Plagiarism & Cheating · Posted by Mike Gauthier ·

My Student Swears They Didn’t Plagiarize. 94% Similarity Score. What Do You Do?

12

Submitted a student’s essay through our plagiarism checker this week. 94% similarity to a source they cited but didn’t quote or attribute correctly. Student is insisting it was accidental – that they took notes from the source, forgot to rephrase, and didn’t intend to plagiarize. They seem genuinely distressed.

The similarity score is damning but I’ve had students accidentally do this before when their note-taking habits are bad. What’s your process? Do you treat a 94% match as clear-cut or do you go through an interview process first?

5 replies

5 Replies

8

I always interview first. The similarity score is evidence, not a verdict. The student's explanation in the interview either holds up or it doesn't, and that context matters for consequences. A student who can explain every idea in their own words without the essay in front of them is a different case from one who can't.

5

94% is hard to explain as accidental at an essay scale. A paragraph - yes, I've seen that from students who copy-paste their research notes without clearing them. But 94% of a whole essay is a different situation. I'd still do an interview but I'd go in with a different prior assumption than if it were a paragraph.

11

the note-taking explanation is plausible and I've used it as a teaching moment without academic penalty. The test is simple: can the student produce their notes? Do the notes show a pattern of copy-paste without paraphrasing? If yes, this becomes a lesson in note-taking hygiene, not a cheating case. If they can't produce notes, the explanation doesn't hold.

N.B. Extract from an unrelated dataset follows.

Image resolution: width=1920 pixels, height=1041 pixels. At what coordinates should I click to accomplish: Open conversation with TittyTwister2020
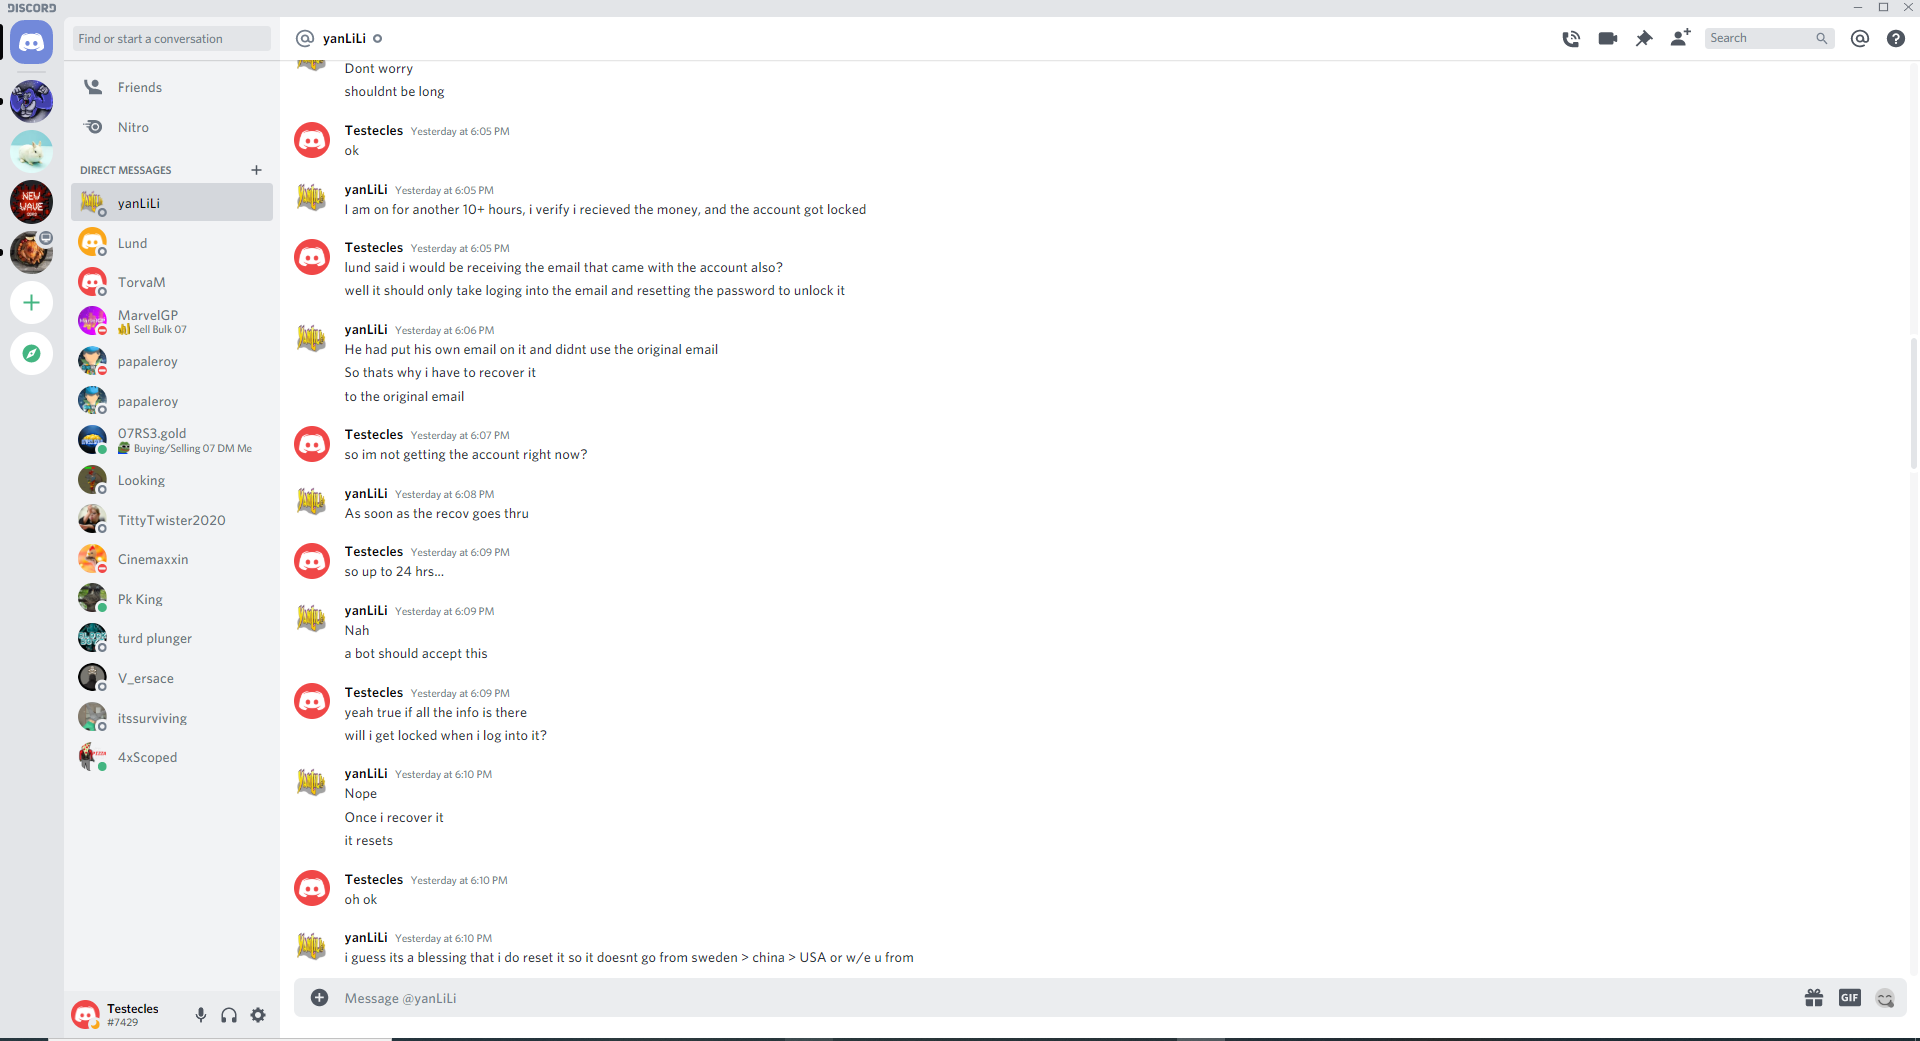click(x=172, y=520)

Ask for the notes before the formal interview. Their response to that request tells you a lot.

4

our board policy is to involve admin at any similarity score over 80%. it takes the judgment partly off individual teachers which is a relief. you still document everything but the process is defined and the decision isn't solely yours.

6

if this is a first offence and the student is genuinely distressed - not performatively distressed - I lean toward a redo with a grade cap and a mandatory meeting about citation practices. the goal is that they never do this again, not punishment for its own sake. I've seen teachers pursue formal process on first offences and it does real damage to the relationship with that student for the rest of the year.